> Selected excerpt:
---
Posted Jul 12, 2024 14:21 UTC (Fri) by Zildj1an (subscriber, #152565) [Link] (5 responses)

An analysis that, by the way, classifies opinions into only positive and negative categories, implying that neutral views do not exist.

The inimitable Jonathan Corbet

Posted Jul 12, 2024 18:12 UTC (Fri) by NYKevin (subscriber, #129325) [Link] (4 responses)

Sentiment analysis is still at a rather primitive stage of development. ChatGPT is probably better at it than prior methods (which were usually based on picking out individual words, scoring them individually, and trying to sort-of average the scores out over a whole message), but it's still a very difficult and inherently subjective problem. That subjectivity gets significantly worse if you add a middle ground, because now you have to decide what's "close enough" to the middle to qualify.

In other words: We're barely capable of classifying things into "positive" and "negative" as it is, so adding "neutral" is probably not happening any time soon. Especially since people will quibble over the dividing lines between the three categories, and there's no obvious way to figure out where they should be drawn.

The inimitable Jonathan Corbet

Posted Jul 14, 2024 3:38 UTC (Sun) by tialaramex (subscriber, #21167) [Link] (3 responses)

Also it's just incredibly hard. The ideal is that we can somehow measure the view that was held by an individual when they communicated - but even a trained human, set this task on a much smaller scale, will sometimes fail miserably. And that's assuming, which is not given, that the person who made the communication we're analysing was *trying to help us to know their view* and didn't have some other reason (or none at all) for what they did.
---
> Extracted material:
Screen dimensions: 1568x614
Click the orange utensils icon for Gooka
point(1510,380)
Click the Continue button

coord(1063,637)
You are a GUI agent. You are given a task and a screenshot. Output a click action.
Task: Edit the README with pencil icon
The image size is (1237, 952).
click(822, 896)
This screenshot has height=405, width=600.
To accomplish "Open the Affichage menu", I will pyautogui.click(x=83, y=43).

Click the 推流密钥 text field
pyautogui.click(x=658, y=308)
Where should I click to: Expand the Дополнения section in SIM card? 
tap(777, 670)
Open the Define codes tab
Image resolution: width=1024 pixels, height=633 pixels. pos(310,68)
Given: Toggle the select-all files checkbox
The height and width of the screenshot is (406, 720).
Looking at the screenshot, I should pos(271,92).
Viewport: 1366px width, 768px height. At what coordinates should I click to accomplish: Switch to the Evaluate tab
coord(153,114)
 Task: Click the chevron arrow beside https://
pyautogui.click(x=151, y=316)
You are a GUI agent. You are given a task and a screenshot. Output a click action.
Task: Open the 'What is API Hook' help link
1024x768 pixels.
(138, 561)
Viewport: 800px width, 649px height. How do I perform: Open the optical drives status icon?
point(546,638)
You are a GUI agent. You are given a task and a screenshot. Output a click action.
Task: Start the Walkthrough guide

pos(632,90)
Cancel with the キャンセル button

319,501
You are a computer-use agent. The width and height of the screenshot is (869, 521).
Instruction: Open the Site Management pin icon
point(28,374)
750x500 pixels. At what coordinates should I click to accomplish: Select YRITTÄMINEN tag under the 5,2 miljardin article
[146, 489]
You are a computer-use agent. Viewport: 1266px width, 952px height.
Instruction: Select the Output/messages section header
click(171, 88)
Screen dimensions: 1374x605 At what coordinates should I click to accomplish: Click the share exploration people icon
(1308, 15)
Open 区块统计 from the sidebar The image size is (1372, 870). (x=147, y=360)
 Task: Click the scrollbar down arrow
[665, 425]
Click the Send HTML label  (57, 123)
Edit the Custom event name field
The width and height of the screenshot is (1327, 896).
---
> Problem A:
Answer each of the following from the sentiment-analysis comments:
(i) Into which two categories does the analysis described in the first comment sort opinions?
(ii) According to the comment posted Jul 12, 2024 18:12 UTC, what were prior methods usually based on?
(iii) According to the comment posted Jul 14, 2024 3:38 UTC, who will sometimes fail miserably even when set the task on a much smaller scale?
> Problem B:
Extend the sentiment-analysis comments with a passage that begins after their final sentence.

> Final answer A:
(i) Positive and negative.
(ii) Picking out individual words, scoring them individually, and trying to sort-of average the scores out over a whole message.
(iii) A trained human.

> Final answer B:
The inimitable Jonathan Corbet

Posted Jul 14, 2024 7:15 UTC (Sun) by Wol (subscriber, #4433) [Link]

> And that's assuming, which is not given, that the person who made the communication we're analysing was *trying to help us to know their view* and didn't have some other reason (or none at all) for what they did.

Another reason - the person who made the communication may have been trying to be neutral - and a confusing factor - did the person making the communication understand their own views well enough to communicate them clearly?

Cheers,
Wol

The inimitable Jonathan Corbet

Posted Jul 14, 2024 8:32 UTC (Sun) by atnot (subscriber, #124910) [Link]

> that's assuming, which is not given, that the person who made the communication we're analysing was *trying to help us to know their view*

This is especially relevant for forums like hn or reddit, a lot of which moderate more based on the tone than the content. Which makes long-term residents of the site extremely adept at expressing whatever opinions they have in the words expected of them. So (for a more extreme recent real-world example) while someone may elsewhere complain about "woke mobs", they may find "concerns about moderation fairness" gets their comments deleted less. A computer system would not have the required context to not take that at face value and evaluate whether those concerns are actually relevant to the technology or not.

This would not be a problem if people used things like sentiment analysis properly in a way that evens out these effects. That is: to measure only relative historical trends within a fixed population, over huge amounts of unrelated conversations. But instead we get people using it for absolute analysis and even ridiculous things like moderating individual comments.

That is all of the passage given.